Our second day on the OP found us enjoying clear skies, moderate temperatures, a noticeably lower and clearer river, and all of the hallmarks of a non-productive day of steelhead fishing.
This would have been disappointing, were it not for not for several obvious truths:
I was fishing a river in the legendary rain forest of the Olympic Peninsula.
Yesterday was yet another good (sober) day added to the mountain of good days days I've been collecting
I'd had a bona fide grab yesterday
...on a fly I'd tied myself
My spey casting, while no work of art, was getting noticeably better.
We launched the raft, fishing some of the same runs we'd hit the day before, getting aced out of others by anglers who arrived at them before we did, and fishing new water that had been occupied yesterday, but not today. The raft served as a taxi, delivering us from one swing run to the next. Occasionally, Ryan would have us nymphing the water in between runs. I'm a lefty and hadn't brought a single-hander with me, so Ryan set me up with one of his. Of course, his rods were set up exactly the opposite of my own, a consideration that I gave little heed to at the time.

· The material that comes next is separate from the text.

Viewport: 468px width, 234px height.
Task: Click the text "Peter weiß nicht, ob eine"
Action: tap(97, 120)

It sounds ungrateful to say it this way, but the day wore on. We worked good water and worked it well, with no hint of any active fish at all.

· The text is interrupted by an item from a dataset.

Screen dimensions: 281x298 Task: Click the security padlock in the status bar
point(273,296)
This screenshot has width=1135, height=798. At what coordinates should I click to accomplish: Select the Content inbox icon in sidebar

By 2:00 or so, we arrived at the run where I'd had the grab the day before. My enthusiasm renewed, I worked it systematically from top to bottom with no love. I then switched flies, dropped in at the head of the run again, and swung it top to bottom again.
It was now pushing 4:30, and we got back in the raft which we'd left at the top of the run. Ryan said "Thanks for sticking with it, man." I think he could sense my fatigue, and offered what encouragement he could. He then suggested that we put away the spey rods and nymph the same run before we moved to the next.
He gave me his eight weight rod, I hucked the nymph and indicator and tossed in a mend, and we floated perhaps 50 yard when the indicator jolted toward the bottom.
"Set! Strip, strip STRIP!!" he cried. I did all of the above, and a *very* heavy fish decided he wanted no part of this game.
I've lost count of the number of trout I've caught on this exact same setup. However, this time there were two key differences. First, this fish was far bigger, and far hotter, than any trout I've ever hooked. Secondly, and more critical to this story, is that the handle on the reel was on the wrong side. I was momentary and completely at a loss for how I would transfer the rod from my left hand to my right without having it yanked from my grasp...
...and just like that, my line went slack. My friend and my guide were both silent, whether out of respect or frustration I could not tell. I reeled up, and saw that the number 2 Gamakatsu Octopus hook had been bent open significantly.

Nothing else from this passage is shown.